なので、俺は孤児とはいえ、神官見習いという官僚候補生まで昇りつめ、後はどこか大国に官僚として採用され、ウハウハのセカンドライフを送る予定をしていた。
そう、ウハウハなはずなんだが……。
「私に何か御用でしょうか……」
美女鬼人族に壁ドン&顎クイされているが、周囲では神殿を警護している神殿騎士たちが鬼人族によって、次々に討ち取られたり、捕えられたりしてやりたい放題になっている。
「おぬしの噂を耳にしてな。我が情夫として迎え入れようと思い立ち、こうやって訪問したのじゃ」
どうやら鬼人族は俺が目当てでこの神殿を襲ったらしい。孤児から神官見習いまで昇進した俺は界隈で多少有名人だったが、それでも戦闘民族と言われる鬼人族にまで噂が届いていると思いもよらなかった。
「噂とは尾鰭が付くもの。私程度の者なら掃いて捨てるほどおりますぞ。えーっと、名を聞いておりませんでしたね」
「マリーダ。マリーダ・フォン・エルウィン。『エルウィン傭兵団』の頭領をしている。口の悪い奴等は『鮮血鬼』とか『鬼姫』とか、妾のことを呼んでおるそうじゃな」
鬼人族であったためまさかとは思ったが、露出度の高い服を着て、魅惑的なおっぱいを持つ鬼人族の女性は、周辺諸国が文字通り鬼のように恐れる、最強傭兵軍団と囁かれる『エルウィン傭兵団』の頭領であった。
え? 『エルウィン傭兵団』の何が凄いのかって?
そりゃあ、『エルウィン傭兵団』の兵士一人で雑兵百人を屠ったとか、遠くにいた主将を強弓で撃ち抜いたとか、一騎打ちを一合で終わらせたとか、対個人戦闘となれば大陸最強の種族と謳われる鬼人族の傭兵集団は恐怖の代名詞であるのだ。
そんな『エルウィン傭兵団』の女頭領が、俺に会いに来たと言っている。
しかも、壁ドンされてしまっているのだ。
「噂とはあてにならぬものだな。知恵者と聞いておったから、もっと小生意気な小僧かと思ったが、実物を見たら面相は好みだし、身体つきも年齢のわりにしっかりとしておるようじゃ。おかげで妾はもっと欲しくなったぞ。よし、決めた。アルベルトは今より妾の情夫だ。反論は許さぬ」
「ちょ、ちょっとお待ちくだされ。私の意見は無視ですかぁ!」
『鮮血鬼』ことマリーダ・フォン・エルウィンの眼が妖しく光り、艶やかな唇を舌なめずりしながら、壁ドンしていた俺の身体を地面に押し倒してきた。

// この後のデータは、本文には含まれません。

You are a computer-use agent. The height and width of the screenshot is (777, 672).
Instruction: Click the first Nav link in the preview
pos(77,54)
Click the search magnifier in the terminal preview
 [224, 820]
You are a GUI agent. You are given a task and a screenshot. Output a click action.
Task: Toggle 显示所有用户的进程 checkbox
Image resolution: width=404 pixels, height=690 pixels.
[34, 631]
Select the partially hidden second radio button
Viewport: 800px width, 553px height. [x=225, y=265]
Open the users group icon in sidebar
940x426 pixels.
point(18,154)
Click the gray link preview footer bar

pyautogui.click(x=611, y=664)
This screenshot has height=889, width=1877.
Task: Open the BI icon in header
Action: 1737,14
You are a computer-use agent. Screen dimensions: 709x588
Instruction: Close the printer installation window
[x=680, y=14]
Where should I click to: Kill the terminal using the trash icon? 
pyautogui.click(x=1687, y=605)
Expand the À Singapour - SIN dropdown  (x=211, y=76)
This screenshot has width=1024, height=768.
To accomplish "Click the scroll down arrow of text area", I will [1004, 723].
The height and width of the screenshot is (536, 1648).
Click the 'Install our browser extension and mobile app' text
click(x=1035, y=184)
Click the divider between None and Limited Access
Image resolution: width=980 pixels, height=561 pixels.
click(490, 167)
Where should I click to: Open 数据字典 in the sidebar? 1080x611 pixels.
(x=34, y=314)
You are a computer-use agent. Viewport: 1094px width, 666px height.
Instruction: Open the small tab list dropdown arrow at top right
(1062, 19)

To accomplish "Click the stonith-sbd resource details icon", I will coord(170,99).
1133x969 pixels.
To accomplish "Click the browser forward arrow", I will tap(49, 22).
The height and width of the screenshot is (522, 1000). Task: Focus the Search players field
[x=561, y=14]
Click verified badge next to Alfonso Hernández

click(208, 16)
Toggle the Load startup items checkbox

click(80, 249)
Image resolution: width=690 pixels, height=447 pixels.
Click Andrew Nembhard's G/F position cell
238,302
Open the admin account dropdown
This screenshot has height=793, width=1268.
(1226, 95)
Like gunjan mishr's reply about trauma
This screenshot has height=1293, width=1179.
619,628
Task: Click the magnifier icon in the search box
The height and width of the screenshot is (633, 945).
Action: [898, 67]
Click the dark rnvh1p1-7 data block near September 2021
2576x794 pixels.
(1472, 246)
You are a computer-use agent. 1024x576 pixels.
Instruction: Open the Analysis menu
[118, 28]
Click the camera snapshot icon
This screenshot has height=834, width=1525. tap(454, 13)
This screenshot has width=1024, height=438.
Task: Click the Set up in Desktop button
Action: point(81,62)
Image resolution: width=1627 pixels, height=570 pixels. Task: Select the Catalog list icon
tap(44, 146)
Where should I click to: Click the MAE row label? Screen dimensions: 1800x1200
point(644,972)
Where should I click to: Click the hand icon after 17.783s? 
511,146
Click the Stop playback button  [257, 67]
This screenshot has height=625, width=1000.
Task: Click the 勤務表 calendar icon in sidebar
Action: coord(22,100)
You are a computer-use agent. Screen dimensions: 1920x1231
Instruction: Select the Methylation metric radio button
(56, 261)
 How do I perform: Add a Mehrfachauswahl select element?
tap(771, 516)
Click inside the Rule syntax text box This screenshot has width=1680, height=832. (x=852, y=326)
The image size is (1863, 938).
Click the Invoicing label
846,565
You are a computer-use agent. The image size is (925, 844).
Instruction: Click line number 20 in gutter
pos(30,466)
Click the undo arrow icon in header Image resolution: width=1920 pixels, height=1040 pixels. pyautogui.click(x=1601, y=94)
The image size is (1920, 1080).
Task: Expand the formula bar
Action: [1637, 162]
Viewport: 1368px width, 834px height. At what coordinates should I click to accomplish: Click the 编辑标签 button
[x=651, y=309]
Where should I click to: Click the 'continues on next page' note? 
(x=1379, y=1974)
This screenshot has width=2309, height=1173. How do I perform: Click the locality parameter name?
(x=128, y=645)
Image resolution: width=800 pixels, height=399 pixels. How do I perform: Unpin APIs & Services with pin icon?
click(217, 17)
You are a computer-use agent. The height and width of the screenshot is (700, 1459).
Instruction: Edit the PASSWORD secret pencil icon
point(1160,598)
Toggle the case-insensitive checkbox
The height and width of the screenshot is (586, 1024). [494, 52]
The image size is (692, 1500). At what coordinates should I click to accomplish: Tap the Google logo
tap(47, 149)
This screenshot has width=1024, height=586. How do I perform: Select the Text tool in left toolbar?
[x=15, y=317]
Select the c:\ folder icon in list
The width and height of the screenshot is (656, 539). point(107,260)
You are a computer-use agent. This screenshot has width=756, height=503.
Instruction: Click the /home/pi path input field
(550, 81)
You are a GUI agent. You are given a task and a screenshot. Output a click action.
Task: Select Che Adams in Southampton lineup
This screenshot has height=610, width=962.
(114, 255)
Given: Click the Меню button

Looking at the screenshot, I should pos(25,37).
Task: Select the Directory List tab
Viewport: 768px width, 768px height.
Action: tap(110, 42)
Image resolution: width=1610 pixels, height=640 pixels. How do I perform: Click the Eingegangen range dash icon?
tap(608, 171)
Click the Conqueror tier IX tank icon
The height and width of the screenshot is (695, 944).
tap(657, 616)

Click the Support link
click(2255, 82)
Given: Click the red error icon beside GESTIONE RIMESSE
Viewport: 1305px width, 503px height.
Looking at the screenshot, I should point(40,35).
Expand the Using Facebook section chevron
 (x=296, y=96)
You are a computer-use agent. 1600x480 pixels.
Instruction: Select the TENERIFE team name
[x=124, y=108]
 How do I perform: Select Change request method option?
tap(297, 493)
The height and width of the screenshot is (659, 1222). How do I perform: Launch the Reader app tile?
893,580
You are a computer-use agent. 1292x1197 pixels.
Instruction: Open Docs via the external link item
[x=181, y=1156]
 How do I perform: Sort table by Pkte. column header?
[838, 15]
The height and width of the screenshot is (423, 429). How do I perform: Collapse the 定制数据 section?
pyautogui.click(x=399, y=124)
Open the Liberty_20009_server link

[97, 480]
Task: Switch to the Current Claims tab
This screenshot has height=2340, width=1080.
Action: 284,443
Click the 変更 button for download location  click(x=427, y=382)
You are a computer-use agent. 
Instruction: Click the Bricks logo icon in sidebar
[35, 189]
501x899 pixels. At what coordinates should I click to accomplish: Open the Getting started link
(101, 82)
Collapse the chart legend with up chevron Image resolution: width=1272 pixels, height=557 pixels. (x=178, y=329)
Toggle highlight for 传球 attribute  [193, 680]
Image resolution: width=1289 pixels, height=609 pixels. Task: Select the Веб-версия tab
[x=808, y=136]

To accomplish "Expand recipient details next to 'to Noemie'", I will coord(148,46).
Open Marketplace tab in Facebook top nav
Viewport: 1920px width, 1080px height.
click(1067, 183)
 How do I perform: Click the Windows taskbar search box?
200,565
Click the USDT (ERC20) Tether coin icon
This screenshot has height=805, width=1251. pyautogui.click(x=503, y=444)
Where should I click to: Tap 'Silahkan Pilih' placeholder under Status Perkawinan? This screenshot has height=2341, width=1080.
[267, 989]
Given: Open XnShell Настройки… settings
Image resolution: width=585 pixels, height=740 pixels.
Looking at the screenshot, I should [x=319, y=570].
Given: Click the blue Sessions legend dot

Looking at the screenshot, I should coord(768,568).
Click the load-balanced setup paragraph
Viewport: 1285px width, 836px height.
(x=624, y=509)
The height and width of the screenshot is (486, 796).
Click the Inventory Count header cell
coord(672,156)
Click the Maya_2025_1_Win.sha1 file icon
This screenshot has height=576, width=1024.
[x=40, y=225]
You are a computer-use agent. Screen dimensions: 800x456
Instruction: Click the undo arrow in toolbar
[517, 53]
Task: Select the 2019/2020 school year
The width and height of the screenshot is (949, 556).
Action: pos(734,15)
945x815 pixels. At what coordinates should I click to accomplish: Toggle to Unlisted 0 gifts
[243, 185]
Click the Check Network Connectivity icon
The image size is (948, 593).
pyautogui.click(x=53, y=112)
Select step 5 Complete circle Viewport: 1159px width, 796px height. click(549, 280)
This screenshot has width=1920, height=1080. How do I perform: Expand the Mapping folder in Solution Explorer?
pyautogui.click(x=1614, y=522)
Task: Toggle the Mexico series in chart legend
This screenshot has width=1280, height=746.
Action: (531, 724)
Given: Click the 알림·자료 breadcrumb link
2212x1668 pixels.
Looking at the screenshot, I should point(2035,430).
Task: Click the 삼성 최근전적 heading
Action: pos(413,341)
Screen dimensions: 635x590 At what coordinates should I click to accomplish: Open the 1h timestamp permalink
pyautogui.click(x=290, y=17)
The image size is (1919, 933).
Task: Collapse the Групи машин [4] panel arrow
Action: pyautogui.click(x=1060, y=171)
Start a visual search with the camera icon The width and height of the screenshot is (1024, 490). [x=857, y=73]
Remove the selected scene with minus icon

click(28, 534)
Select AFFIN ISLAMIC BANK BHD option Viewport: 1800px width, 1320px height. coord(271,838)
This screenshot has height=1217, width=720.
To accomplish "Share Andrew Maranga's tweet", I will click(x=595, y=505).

鬼人族の力は強く、抵抗する暇もなく地面に組み伏せられてしまう。
「妾の情夫となるアルベルトの味見をさせてもらうとしよう。安心せよ。痛くはせぬわ。妾にすべて任せよ」
「いや、ちょっと、こういうことはお互いの意志を尊重してからーー。アッーーーーー!」
俺の大切なこの世界における純潔は、おっぱいお姉さんな鬼人族によって蹂躙されることとなった。